Gisella sourit, ressemblant à un animal sauvage qui montre les dents avant d'attaquer.

— Un des fils qui ne sont pas venus me voir.

— Vous avez Corin, dit Aidan.

— Qui?

— Corin, votre troisième fils, le seigneur d'Atvia.

— Mon père est le seigneur d'Atvia. Corin est-il mon père ?

Par les dieux...

— Non, votre fils.

— Et toi, qui es-tu ? demanda-t-elle d'une voix exaspérée.

— Aidan d'Homana...

— Le fils de Brennan, je sais. On ne cesse de me répéter les choses ! Les gens me prennent-ils pour une idiote ?

— Pas du tout, dit Aidan.

— Seras-tu Mujhar ?

— Oui. Un jour.

— Mais Niall est toujours sur le trône... Niall..., fit-elle d'une voix rêveuse.

— Mon grand-père. Peut-être devrais-je revenir à un autre moment ?...

— Non ! Approche ! Viens ici !

Malgré lui, il avança vers le lit.

Gisella le regarda. Le kivarna d'Aidan ressemblait à un tourbillon de feu. Les émotions de la femme étaient si confuses, si sombres et si incompréhensibles qu'il eut envie de s'enfuir en courant. Elle était folle, mais il y avait autre chose en elle. Il imagina l'enfant qu'elle avait été avant que Lillith déforme délibérément son esprit. Une gamine mentalement retardée, enfermée dans un corps de femme, mais avec l'innocence de l'enfance. Lillith l'avait détruite avec son désir de blesser Homana.

— Tu es cheysuli, dit Gisella. Tout le monde me l'a dit. Lillith, mon père... Cheysuli, atvien, erinnien, solindien et homanan. Toutes les races nécessaires pour réaliser la prophétie.

Aidan la regarda, surpris par ce soudain éclair de lucidité.

— Ils mélangent les lignées pour obtenir l'enfant adéquat. Celui qui régnera sur tous les pays. L'enfant qui combinera le sang de deux races magiques et... (Elle fronça les sourcils.)... apportera la paix.

— C'est la prophétie, grand-mère. Deux races magiques et quatre royaumes ennemis vivront en paix.

— Le tahlmorra, murmura Gisella.

— Chacun de nous en a un, dit Aidan.

— Non, non, non..., chantonna Gisella. Lillith me l'a expliqué. Le tahlmorra est une invention pour obliger les gens à penser que les Premiers Nés étaient meilleurs que tout le monde !

— Grand-mère, Lillith mentait...

— Elle m'a tout dit, continua la femme. Les Cheysulis sont devenus comme ils sont à cause des Premiers Nés. Ils se sont dotés d'une armée pour l'utiliser contre leurs frères de race. Les guerriers contre les sorciers...

— Lillith vous a menti. Répéter ses mensonges ne me détournera pas de mon tahlmorra. Je ferai ce que j'ai à faire.

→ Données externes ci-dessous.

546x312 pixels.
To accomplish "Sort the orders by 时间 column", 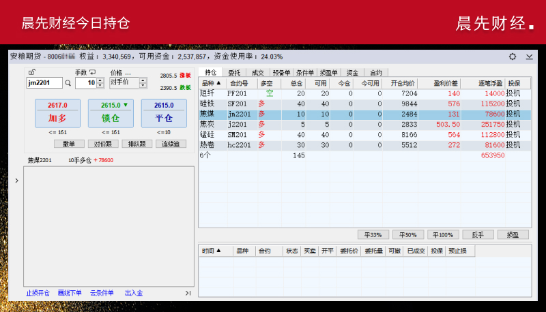I will (212, 251).
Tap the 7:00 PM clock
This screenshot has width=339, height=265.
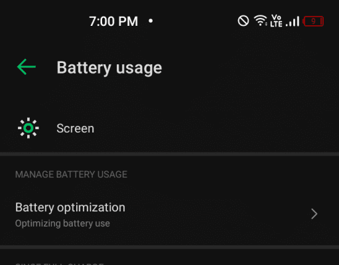pos(113,21)
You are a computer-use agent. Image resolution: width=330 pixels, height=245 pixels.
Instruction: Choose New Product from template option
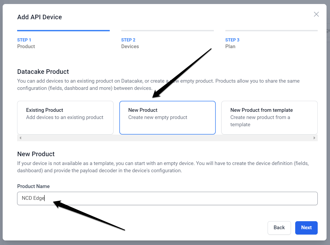(x=269, y=118)
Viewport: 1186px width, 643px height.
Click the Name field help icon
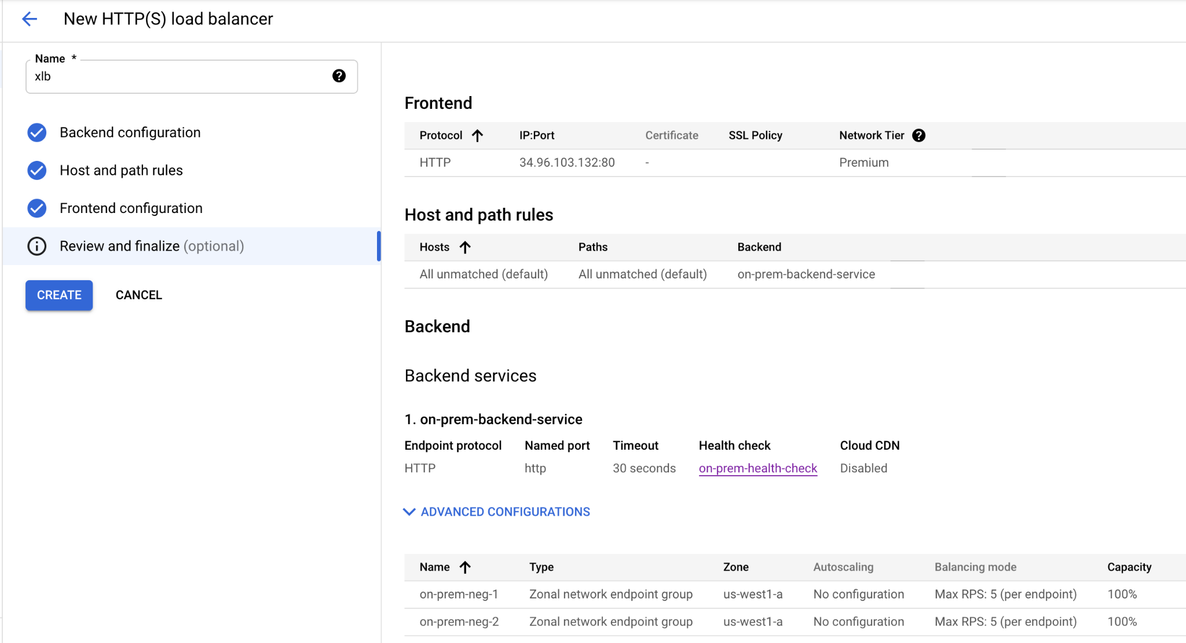[x=339, y=76]
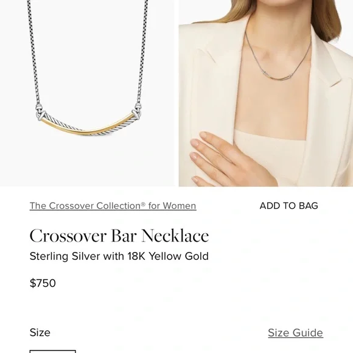Open the model wearing necklace photo
Image resolution: width=353 pixels, height=353 pixels.
(x=266, y=93)
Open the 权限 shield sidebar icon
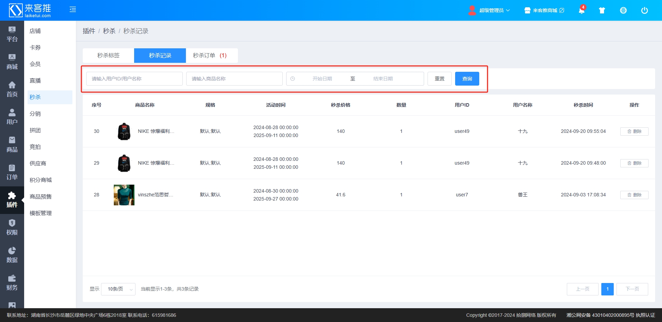 coord(12,227)
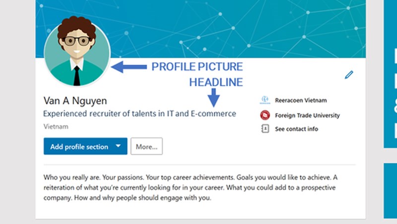
Task: Select the name Van A Nguyen
Action: (75, 101)
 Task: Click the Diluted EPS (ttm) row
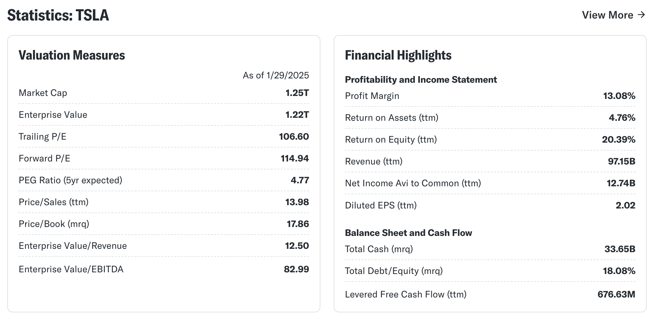[490, 205]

— Le trône ne sera jamais à toi. Jamais.

Aidan en resta muet de saisissement.

— Il te renie. Le Lion te renie. Je le sais, Aidan. Un Mujhar sans trône. Un roi sans couronne. Touché par les dieux, mais ignorant... Un homme que les dieux ont marqué comme toi ne connaîtra pas la paix. Tu ne régneras jamais sur Homana.

— Voulez-vous dire que je vais mourir, grand-mère ? s'écria Aidan.

D'une voix de petite fille, Gisella commença à chantonner.